UNITED STATES
SECURITIES AND EXCHANGE COMMISSION
Washington, D.C. 20549
FORM 8-K
CURRENT REPORT
PURSUANT TO SECTION 13 OR 15(d)
OF THE SECURITIES EXCHANGE ACT OF 1934
Date of Report (Date of earliest event reported): November 5, 2013
Hampden Bancorp, Inc.
(Exact name of registrant as specified in its charter)
Delaware | 001-33144 | 20-571454 |
(State or other | (Commission | (IRS Employer |
jurisdiction of incorporation) | File Number) | Identification No.) |
19 Harrison Avenue, Springfield, Massachusetts 01102
(Address of principal executive offices) (Zip Code)
Registrant’s telephone number, including area code: (413) 736-1812
Check the appropriate box below if the Form 8-K filing is intended to simultaneously satisfy the filing obligation of the registrant under any of the following provisions (see General Instruction A.2. below):
o Written communications pursuant to Rule 425 under the Securities Act (17 CFR 230.425)
o Soliciting material pursuant to Rule 14a-12 under the Exchange Act (17 CFR 240.14a-12)
o Pre-commencement communications pursuant to Rule 14d-2(b) under the Exchange Act (17 CFR 240.14d-2(b))
o Pre-commencement communications pursuant to Rule 13e-4(c) under the Exchange Act (17 CFR 240.13e-4(c))
Item 1.01. Entry into a Material Definitive Agreement.

Task requirements:
In the Form 8-K cover page above, shorten the paragraph that begins "Check the appropriate box below" while keeping its main facts.

Data listing:
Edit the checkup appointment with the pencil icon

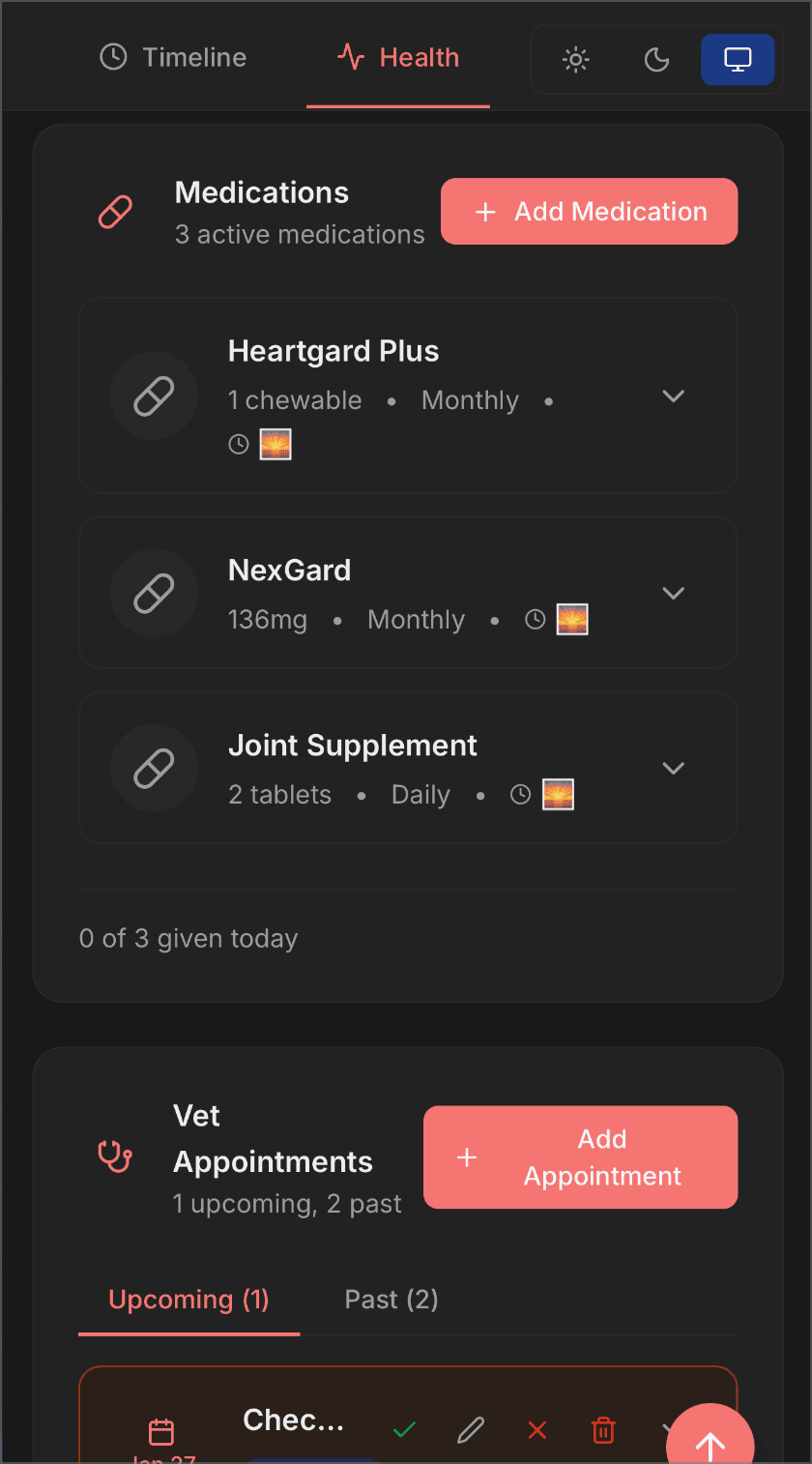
...
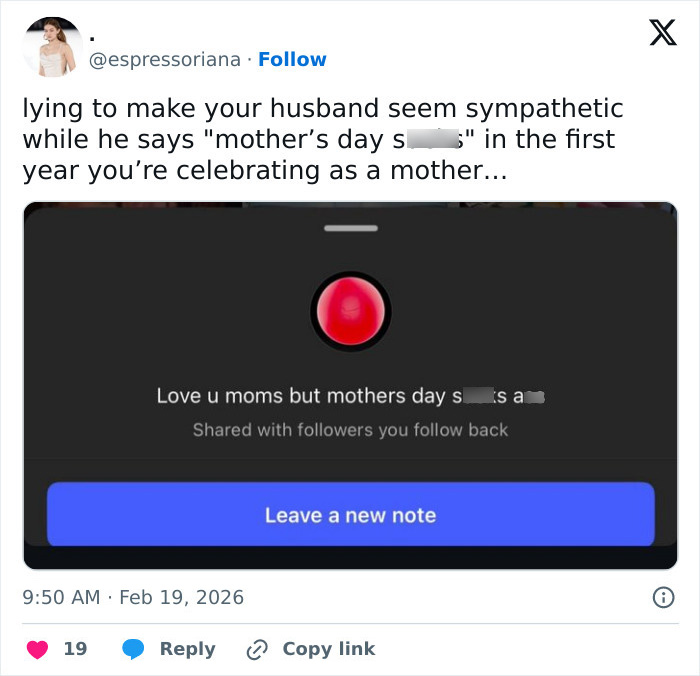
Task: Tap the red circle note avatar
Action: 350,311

Result:
Mark the box below if this Form 8-K filing also meets the registrant's filing obligation under any of the listed provisions (see General Instruction A.2.).